** Your objective **
Please print the records below word for word.

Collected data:
☆ ☆ ☆ ☆ ☆ ☆ ☆

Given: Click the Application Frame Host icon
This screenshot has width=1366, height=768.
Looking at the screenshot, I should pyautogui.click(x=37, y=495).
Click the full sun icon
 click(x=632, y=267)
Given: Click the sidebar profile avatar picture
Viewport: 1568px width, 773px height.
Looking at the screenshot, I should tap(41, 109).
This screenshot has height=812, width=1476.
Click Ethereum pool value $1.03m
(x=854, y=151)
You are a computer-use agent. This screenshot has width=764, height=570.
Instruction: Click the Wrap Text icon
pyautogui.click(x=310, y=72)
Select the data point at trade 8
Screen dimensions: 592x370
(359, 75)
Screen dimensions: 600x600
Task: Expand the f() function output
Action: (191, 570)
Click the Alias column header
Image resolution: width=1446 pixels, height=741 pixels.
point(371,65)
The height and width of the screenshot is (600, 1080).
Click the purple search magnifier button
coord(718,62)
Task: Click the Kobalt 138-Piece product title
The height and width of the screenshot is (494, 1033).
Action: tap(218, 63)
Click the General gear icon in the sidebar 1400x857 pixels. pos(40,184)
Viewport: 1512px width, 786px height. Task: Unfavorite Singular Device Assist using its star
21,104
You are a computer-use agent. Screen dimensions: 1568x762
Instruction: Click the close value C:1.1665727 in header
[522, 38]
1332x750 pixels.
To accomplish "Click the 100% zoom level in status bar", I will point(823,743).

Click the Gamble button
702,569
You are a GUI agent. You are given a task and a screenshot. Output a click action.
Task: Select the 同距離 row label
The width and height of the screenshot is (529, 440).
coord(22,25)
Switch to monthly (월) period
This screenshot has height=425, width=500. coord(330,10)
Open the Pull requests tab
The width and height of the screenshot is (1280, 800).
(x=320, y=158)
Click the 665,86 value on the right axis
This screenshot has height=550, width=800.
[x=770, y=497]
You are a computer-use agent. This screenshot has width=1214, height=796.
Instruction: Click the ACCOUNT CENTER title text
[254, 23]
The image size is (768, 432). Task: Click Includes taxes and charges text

☆ ☆ ☆ ☆ ☆ ☆ ☆

** Answer to this task **
Given: Click the Application Frame Host icon
This screenshot has width=1366, height=768.
Looking at the screenshot, I should pyautogui.click(x=37, y=495).
Click the full sun icon
 click(x=632, y=267)
Given: Click the sidebar profile avatar picture
Viewport: 1568px width, 773px height.
Looking at the screenshot, I should tap(41, 109).
This screenshot has height=812, width=1476.
Click Ethereum pool value $1.03m
(x=854, y=151)
You are a computer-use agent. This screenshot has width=764, height=570.
Instruction: Click the Wrap Text icon
pyautogui.click(x=310, y=72)
Select the data point at trade 8
Screen dimensions: 592x370
(359, 75)
Screen dimensions: 600x600
Task: Expand the f() function output
Action: (191, 570)
Click the Alias column header
Image resolution: width=1446 pixels, height=741 pixels.
point(371,65)
The height and width of the screenshot is (600, 1080).
Click the purple search magnifier button
coord(718,62)
Task: Click the Kobalt 138-Piece product title
The height and width of the screenshot is (494, 1033).
Action: tap(218, 63)
Click the General gear icon in the sidebar 1400x857 pixels. pos(40,184)
Viewport: 1512px width, 786px height. Task: Unfavorite Singular Device Assist using its star
21,104
You are a computer-use agent. Screen dimensions: 1568x762
Instruction: Click the close value C:1.1665727 in header
[522, 38]
1332x750 pixels.
To accomplish "Click the 100% zoom level in status bar", I will point(823,743).

Click the Gamble button
702,569
You are a GUI agent. You are given a task and a screenshot. Output a click action.
Task: Select the 同距離 row label
The width and height of the screenshot is (529, 440).
coord(22,25)
Switch to monthly (월) period
This screenshot has height=425, width=500. coord(330,10)
Open the Pull requests tab
The width and height of the screenshot is (1280, 800).
(x=320, y=158)
Click the 665,86 value on the right axis
This screenshot has height=550, width=800.
[x=770, y=497]
You are a computer-use agent. This screenshot has width=1214, height=796.
Instruction: Click the ACCOUNT CENTER title text
[254, 23]
The image size is (768, 432). Task: Click Includes taxes and charges text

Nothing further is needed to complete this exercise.